Atanásio (295-373) doutor da Igreja, nasceu em Alexandria, ainda jovem foi viver o monaquismo nos desertos do Egito,onde conheceu o grande Santo Antão(†376), o “pai dos monges”. Tornou-se diácono da Igreja de Alexandria, e junto com o seu Bispo Alexandre, se destacou no Concílio de Nicéia (325) no combate ao arianismo. Tornou-se bispo de Alexandria em 357 e continuou a sua luta árdua contra o arianismo (Ário negava a divindade de Jesus), o que lhe valeu sete anos de exílio. São Gregório Nazianzeno disse dele: “O que foi a cabeleira para Sansão, foi Atanásio para a Igreja.”

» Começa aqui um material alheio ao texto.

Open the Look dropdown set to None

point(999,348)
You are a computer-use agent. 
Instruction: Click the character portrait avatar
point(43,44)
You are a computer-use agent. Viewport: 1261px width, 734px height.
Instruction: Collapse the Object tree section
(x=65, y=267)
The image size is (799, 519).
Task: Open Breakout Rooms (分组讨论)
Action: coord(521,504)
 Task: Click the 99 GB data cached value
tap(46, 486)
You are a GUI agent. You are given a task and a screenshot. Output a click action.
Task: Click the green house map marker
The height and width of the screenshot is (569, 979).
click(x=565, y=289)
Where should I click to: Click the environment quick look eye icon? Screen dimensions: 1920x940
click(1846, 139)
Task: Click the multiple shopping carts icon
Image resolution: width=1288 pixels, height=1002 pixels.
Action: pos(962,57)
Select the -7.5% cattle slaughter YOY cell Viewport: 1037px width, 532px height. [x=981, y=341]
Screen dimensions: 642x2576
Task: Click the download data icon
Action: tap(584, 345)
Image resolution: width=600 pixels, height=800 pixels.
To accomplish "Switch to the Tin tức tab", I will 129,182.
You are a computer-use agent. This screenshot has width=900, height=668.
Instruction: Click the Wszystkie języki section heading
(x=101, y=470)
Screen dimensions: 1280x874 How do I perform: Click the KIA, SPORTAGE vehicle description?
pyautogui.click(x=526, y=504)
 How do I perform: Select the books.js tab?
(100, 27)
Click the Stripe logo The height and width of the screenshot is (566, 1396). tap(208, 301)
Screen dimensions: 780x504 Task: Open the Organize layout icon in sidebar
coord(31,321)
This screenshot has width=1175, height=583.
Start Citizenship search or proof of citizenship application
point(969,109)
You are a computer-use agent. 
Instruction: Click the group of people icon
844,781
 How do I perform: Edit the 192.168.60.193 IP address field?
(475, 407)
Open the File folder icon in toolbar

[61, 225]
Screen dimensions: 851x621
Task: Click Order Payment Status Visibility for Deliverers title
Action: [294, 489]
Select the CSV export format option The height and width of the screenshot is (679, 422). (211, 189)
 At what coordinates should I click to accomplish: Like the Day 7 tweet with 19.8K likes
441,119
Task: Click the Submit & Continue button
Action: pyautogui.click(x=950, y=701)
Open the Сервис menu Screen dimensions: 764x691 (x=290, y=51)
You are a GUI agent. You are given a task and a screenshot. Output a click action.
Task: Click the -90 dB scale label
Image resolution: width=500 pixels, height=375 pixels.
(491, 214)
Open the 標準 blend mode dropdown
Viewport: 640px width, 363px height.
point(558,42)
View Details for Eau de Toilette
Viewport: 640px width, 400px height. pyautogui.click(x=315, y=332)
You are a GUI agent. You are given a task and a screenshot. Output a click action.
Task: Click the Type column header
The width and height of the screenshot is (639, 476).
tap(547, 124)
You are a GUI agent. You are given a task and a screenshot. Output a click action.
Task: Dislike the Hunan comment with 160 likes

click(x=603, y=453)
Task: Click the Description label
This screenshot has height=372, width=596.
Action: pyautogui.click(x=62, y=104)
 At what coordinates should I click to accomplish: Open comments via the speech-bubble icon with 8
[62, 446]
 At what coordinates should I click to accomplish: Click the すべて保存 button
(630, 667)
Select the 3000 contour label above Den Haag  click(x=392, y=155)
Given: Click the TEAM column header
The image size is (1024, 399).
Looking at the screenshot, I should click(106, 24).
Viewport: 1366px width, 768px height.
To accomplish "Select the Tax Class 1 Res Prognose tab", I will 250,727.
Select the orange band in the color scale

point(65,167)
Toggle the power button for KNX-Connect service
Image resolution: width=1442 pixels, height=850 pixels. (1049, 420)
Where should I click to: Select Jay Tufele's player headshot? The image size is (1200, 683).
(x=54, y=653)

Hilário de Poitiers (316-367) doutor da Igreja, nasceu em Poitiers, na Gália (França); em 350 clero e povo o elegiam bispo, apesar de ser casado. Organizou a luta dos bispos gauleses contra o arianismo. Foi exilado pelo imperador Constâncio, na Ásia Menor, voltando para a Gália em 360, fazendo valer as decisões do Concílio de Nicéia. É chamado o “Atanásio do Ocidente”.Escreveu as obras Sobre a Fé, Sobre a Santíssima Trindade.

Efrém (†373), doutor da Igreja – é considerado o maior poeta sírio, chamado de “a cítara do Espírito Santo”. Nasceu em Nísibe, de pais cristãos, por volta de 306, deve ter participado do Concílio de Nicéia (325), segundo a tradição, com o seu bispo Tiago. Foi ordenado diácono em 338 e assim ficou até o fim da vida. Escreveu tratados contra os gnósticos, os arianos e contra o imperador Juliano, o apóstata.

Basílio Magno (329-379). Bispo e doutor da Igreja, nasceu na Capadócia; seus irmãos Gregório de Nissa e Pedro, são santos. Foi íntimo amigo de Gregório Nazianzeno; fez´se monge. Em 370 tornou´se bispo de Cesaréia na Palestina, e metropolita da província da Capadócia. Combateu o arianismo e o apolinarismo (Apolinário negava que Jesus tinha uma alma humana). Destacou´se no estudo a Santíssima Trindade (Três Pessoas e uma Essência).

Gregório Nazianzeno (329-390), doutor da Igreja – nasceu em Naziano, na Capadócia, era filho do bispo local; foi um dos maiores oradores cristãos. Foi grande amigo de Basílio, que o ordenou bispo. Lutou contra o arianismo. Sua doutrina sobre a Santíssima Trindade o fez ser chamado de “teólogo”, que o Concílio de Calcedônia confirmou em 481.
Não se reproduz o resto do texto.